Aim of the exercise: Your output should be the lines from the start of the data through the line containing "IAME (175, 107)", exactly and nothing more.

[Records shown]

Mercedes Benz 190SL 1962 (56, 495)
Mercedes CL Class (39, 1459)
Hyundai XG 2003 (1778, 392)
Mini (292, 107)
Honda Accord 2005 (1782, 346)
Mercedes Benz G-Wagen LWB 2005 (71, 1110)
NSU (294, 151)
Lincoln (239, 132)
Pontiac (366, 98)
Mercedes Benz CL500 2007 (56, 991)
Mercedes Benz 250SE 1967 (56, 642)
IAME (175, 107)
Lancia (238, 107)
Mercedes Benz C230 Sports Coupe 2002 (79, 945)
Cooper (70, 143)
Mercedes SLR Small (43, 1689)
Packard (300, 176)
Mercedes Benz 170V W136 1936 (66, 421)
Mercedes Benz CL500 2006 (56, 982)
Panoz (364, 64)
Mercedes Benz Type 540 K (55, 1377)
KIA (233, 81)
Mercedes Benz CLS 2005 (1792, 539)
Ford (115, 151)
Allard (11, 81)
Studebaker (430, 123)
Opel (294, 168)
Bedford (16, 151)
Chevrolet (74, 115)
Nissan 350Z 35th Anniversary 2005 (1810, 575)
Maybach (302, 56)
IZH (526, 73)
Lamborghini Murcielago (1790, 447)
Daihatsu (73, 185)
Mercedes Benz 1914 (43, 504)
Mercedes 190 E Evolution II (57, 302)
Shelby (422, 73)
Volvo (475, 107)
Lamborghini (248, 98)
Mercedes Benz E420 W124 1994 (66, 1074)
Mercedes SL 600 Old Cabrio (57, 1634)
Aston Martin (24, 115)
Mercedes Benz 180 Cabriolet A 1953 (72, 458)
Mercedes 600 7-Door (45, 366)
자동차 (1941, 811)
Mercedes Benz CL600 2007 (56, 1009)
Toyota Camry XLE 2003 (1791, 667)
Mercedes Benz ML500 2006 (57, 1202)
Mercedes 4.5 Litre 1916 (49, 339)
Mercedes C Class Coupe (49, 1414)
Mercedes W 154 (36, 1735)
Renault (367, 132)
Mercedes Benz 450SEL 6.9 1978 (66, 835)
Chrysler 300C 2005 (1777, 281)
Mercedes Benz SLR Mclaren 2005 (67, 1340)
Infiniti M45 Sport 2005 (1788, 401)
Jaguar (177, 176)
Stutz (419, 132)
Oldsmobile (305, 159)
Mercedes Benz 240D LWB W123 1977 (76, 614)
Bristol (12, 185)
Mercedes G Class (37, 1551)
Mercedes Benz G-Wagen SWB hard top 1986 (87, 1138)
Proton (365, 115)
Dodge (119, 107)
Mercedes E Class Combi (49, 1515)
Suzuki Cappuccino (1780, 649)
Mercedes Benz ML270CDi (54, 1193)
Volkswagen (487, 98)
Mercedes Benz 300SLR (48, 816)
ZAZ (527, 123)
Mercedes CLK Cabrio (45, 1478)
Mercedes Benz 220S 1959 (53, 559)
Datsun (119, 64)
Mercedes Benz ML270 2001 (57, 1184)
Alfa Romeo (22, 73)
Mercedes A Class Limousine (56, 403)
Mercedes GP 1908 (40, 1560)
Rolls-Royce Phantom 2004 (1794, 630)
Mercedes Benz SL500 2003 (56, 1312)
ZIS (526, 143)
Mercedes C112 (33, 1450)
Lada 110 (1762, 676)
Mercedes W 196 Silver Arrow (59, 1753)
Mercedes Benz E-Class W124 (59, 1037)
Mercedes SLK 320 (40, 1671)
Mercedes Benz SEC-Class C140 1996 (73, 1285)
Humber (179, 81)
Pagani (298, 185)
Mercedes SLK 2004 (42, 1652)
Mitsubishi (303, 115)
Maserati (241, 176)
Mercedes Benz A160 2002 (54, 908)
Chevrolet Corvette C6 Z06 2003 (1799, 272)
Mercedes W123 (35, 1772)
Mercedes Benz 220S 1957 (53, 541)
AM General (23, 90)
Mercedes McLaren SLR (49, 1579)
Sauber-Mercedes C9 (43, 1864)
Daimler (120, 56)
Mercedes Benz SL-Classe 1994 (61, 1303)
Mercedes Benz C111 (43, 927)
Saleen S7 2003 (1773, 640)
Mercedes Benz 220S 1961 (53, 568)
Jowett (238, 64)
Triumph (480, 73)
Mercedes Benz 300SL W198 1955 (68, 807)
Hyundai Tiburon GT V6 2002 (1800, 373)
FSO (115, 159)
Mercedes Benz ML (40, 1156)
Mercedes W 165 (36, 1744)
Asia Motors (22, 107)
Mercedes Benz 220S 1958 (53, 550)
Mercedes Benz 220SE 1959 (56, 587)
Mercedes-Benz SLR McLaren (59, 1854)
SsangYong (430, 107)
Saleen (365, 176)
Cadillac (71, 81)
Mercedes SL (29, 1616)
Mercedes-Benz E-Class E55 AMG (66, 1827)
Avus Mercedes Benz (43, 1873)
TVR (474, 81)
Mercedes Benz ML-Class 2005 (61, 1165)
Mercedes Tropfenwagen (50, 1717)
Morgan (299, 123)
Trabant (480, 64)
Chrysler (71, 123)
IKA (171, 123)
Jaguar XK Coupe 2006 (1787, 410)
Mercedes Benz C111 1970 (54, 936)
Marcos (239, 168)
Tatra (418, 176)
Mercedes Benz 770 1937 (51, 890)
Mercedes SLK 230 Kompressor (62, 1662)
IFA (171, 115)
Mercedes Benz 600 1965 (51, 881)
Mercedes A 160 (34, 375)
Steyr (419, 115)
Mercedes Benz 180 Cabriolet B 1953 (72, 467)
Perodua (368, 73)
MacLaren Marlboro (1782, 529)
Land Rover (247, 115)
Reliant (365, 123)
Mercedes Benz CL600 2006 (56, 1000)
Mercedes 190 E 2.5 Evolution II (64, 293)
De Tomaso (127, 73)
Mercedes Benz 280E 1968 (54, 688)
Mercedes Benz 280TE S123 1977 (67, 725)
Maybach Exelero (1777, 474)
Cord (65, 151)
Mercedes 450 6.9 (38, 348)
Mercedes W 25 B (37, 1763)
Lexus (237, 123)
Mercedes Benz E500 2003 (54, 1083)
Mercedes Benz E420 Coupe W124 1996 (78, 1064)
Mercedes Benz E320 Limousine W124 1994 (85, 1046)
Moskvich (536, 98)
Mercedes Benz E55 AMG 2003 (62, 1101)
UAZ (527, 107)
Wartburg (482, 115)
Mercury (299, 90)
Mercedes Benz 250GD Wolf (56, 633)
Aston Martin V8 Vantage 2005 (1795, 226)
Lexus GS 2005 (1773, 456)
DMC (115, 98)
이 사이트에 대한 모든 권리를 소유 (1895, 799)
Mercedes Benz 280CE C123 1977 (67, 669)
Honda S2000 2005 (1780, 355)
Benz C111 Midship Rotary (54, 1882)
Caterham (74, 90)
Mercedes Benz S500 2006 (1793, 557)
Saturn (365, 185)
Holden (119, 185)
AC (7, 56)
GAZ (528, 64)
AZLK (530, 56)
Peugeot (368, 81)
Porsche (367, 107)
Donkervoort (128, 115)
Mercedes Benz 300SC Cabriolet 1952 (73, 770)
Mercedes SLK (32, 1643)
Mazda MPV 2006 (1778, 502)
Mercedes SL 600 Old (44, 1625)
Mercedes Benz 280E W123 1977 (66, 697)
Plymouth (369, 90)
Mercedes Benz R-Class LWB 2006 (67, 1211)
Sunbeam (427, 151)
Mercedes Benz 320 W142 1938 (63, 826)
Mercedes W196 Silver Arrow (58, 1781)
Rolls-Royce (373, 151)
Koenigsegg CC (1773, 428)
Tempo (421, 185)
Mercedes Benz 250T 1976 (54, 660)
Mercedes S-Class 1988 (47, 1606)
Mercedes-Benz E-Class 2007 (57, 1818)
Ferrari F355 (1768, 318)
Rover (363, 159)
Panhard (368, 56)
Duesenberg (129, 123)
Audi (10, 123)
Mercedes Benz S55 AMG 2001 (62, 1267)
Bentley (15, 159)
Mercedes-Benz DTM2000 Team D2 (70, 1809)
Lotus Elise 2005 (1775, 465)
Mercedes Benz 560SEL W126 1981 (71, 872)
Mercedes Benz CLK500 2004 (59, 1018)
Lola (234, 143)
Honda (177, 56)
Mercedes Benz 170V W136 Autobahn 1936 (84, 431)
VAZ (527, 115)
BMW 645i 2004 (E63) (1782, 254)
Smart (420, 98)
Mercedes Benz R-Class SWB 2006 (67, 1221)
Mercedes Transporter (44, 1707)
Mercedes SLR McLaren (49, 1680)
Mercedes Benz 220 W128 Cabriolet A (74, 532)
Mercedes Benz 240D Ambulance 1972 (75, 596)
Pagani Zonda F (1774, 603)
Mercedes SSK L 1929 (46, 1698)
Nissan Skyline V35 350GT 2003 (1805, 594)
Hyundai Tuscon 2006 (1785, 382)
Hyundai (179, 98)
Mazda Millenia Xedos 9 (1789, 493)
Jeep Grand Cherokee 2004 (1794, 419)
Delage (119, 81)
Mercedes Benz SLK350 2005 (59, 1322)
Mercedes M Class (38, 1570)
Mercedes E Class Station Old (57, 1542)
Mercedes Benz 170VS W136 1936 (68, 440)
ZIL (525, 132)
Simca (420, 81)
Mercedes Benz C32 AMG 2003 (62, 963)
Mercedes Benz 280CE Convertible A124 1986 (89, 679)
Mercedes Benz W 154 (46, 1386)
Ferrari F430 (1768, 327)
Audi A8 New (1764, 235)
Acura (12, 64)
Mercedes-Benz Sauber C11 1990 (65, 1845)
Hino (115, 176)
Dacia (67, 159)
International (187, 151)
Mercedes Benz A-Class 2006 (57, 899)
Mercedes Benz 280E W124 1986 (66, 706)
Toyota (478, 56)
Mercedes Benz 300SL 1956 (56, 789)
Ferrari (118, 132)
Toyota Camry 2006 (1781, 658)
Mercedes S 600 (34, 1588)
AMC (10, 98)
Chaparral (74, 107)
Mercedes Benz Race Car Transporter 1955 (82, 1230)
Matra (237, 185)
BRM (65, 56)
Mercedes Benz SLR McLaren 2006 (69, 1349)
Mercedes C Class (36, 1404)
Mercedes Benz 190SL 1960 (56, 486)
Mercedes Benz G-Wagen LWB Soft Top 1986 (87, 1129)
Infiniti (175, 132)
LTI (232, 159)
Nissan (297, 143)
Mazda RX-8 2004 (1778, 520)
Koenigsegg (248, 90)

[/Records shown]

Answer to this exercise:
Mercedes Benz 190SL 1962 (56, 495)
Mercedes CL Class (39, 1459)
Hyundai XG 2003 (1778, 392)
Mini (292, 107)
Honda Accord 2005 (1782, 346)
Mercedes Benz G-Wagen LWB 2005 (71, 1110)
NSU (294, 151)
Lincoln (239, 132)
Pontiac (366, 98)
Mercedes Benz CL500 2007 (56, 991)
Mercedes Benz 250SE 1967 (56, 642)
IAME (175, 107)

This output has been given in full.